▸ **Directions for this task**: Exact copy, pictures excluded: please retype every record below.

* * *

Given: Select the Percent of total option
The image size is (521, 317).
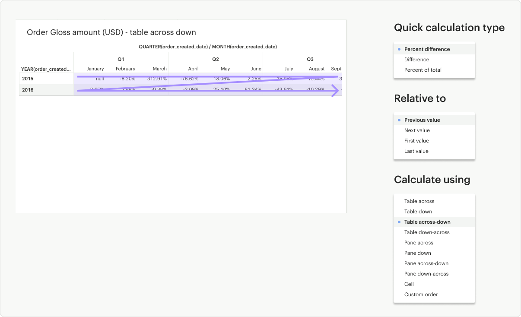Looking at the screenshot, I should (x=423, y=70).
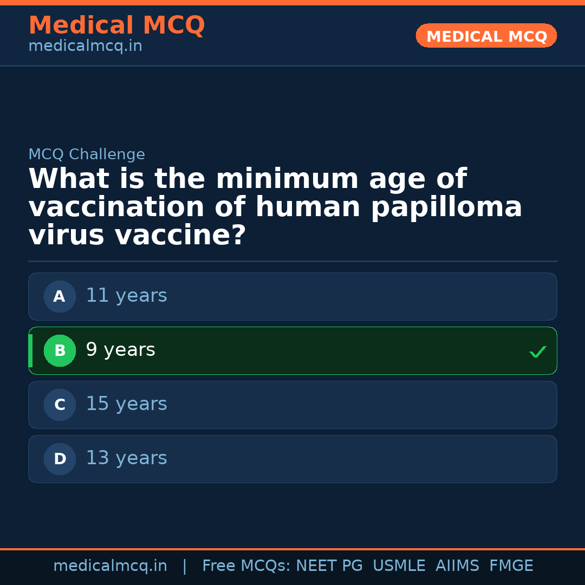This screenshot has height=585, width=585.
Task: Click the letter C circle badge
Action: pos(60,405)
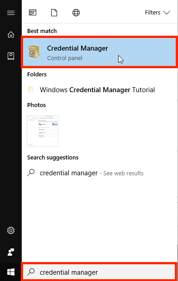The height and width of the screenshot is (281, 178).
Task: Filter results by Web globe icon
Action: [x=76, y=13]
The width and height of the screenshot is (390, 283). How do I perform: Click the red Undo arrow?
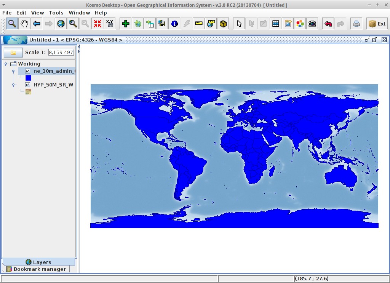pos(328,24)
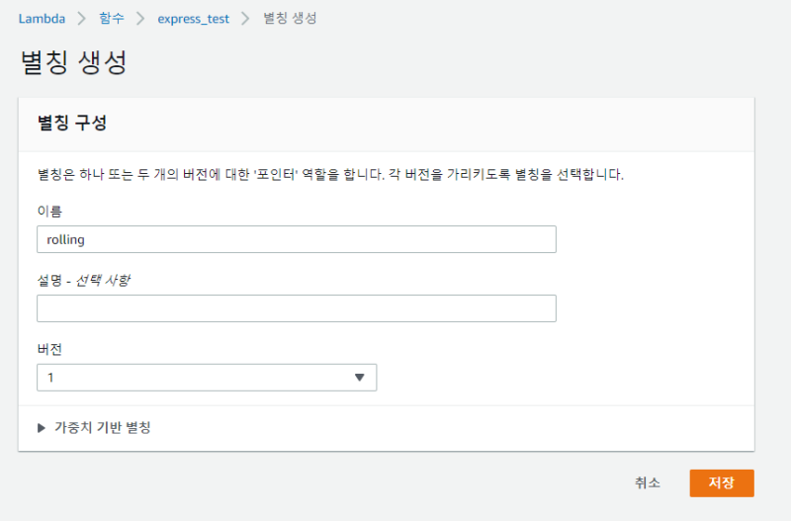Click the 이름 field label
This screenshot has width=791, height=521.
tap(49, 211)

* * *

▸ **Written response**:
Given: Select the Percent of total option
The image size is (521, 317).
Looking at the screenshot, I should (x=423, y=70).
This screenshot has height=585, width=585.
Task: Click the letter C circle badge
Action: pos(60,405)
The height and width of the screenshot is (281, 178).
Task: Filter results by Web globe icon
Action: [x=76, y=13]
The width and height of the screenshot is (390, 283). How do I perform: Click the red Undo arrow?
pos(328,24)
Click the 이름 field label
This screenshot has width=791, height=521.
tap(49, 211)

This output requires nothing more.